An average with no range. A small bump on thirty examples is noise wearing a result's clothes.
A different batch of questions per version. You cannot tell a better prompt from an easier batch.
Swapping the scorer mid-test. That is a different test, not the same one. Lock it down first.
Peeking and stopping the moment it looks good. That manufactures wins that were never there. Decide when you will look before you run it.
Watching five "main" numbers at once. With five, there is about a one in four chance one looks like a win by pure luck. Pick one number and one bar up front.
Trusting the scorer before checking the scorer. If your automatic judge does not match careful human judgement, it can flip the result on its own noise.

That is the whole guide, and none of it is clever, which is sort of the point. The hard part was never running the test. It was learning when the result is real, and that comes down almost every time to whether I had enough examples to see what I was looking for. I hope having it in one place saves you an evening or two. If you have run these comparisons yourself, I would love to hear where your offline results and your live numbers parted ways. For me it is almost always how often the new prompt starts refusing things it should have answered.

Top comments (1)

Viktor • Jun 30

This is the post I wish I could hand everyone shipping prompt changes. The "below a hundred you're measuring your scorer's mood" line is exactly it.

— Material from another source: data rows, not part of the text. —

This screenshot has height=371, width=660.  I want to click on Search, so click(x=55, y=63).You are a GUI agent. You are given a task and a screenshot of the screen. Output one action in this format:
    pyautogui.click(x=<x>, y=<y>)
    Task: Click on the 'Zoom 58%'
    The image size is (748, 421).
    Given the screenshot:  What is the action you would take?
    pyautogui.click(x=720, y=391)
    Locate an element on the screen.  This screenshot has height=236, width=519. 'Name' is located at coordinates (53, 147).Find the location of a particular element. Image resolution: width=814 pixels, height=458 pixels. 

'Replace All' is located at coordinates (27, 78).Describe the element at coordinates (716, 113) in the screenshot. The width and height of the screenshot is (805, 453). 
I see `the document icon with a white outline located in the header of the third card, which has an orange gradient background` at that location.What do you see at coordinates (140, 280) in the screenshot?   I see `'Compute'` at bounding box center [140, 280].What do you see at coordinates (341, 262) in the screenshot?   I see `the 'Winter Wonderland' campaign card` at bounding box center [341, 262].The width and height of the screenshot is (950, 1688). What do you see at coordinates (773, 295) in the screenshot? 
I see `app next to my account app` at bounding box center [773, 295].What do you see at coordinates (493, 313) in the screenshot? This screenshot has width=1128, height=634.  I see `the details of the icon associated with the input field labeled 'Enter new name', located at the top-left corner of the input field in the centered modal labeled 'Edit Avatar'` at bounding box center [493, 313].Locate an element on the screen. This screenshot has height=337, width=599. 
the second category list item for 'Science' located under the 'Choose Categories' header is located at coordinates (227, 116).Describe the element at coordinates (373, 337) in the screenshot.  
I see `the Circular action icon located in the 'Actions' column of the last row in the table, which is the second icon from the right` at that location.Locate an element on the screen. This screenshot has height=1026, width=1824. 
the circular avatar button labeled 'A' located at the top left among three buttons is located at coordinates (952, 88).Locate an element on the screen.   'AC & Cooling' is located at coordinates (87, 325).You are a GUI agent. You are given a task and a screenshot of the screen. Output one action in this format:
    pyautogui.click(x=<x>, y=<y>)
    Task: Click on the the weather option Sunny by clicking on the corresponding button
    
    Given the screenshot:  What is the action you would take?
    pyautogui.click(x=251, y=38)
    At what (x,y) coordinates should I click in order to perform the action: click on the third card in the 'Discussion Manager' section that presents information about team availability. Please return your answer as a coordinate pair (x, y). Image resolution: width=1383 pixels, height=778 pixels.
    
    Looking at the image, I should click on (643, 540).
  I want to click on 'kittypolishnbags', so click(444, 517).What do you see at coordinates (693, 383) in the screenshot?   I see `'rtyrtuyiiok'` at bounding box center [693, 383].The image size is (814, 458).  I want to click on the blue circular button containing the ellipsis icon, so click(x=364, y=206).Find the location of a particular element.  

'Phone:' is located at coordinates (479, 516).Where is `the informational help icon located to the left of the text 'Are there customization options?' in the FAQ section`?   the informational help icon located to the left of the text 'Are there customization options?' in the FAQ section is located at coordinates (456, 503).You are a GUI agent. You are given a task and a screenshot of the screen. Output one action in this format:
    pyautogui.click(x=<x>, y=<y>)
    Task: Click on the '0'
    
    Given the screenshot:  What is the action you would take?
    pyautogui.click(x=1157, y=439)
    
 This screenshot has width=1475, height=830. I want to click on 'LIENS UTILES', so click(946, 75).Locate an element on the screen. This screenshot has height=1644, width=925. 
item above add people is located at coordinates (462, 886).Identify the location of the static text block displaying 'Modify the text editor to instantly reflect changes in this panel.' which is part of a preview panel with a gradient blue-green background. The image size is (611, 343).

One thing I'd add, because it's the trap that got me even after I fixed sample size: a bigger paired test still fools you if the scorer itself is noisy or biased, and that noise doesn't always average out. If your judge is an LLM, it can swing ten points on an answer you only reworded, and worse, it can be biased toward the style of whichever prompt you were tuning, so the bias correlates with the variable you're testing and no sample size cancels it. So now before I trust any A/B number, I sanity-check the judge first: feed it the same answer paraphrased a few ways and confirm the score barely moves. If it wobbles, I'm measuring the judge, not the prompt.

And the part your rollback story already taught: an offline win on a curated set is a hypothesis, not a result. The set is never the prod distribution. A guarded online rollout with a real metric was the only thing that actually settled it for us.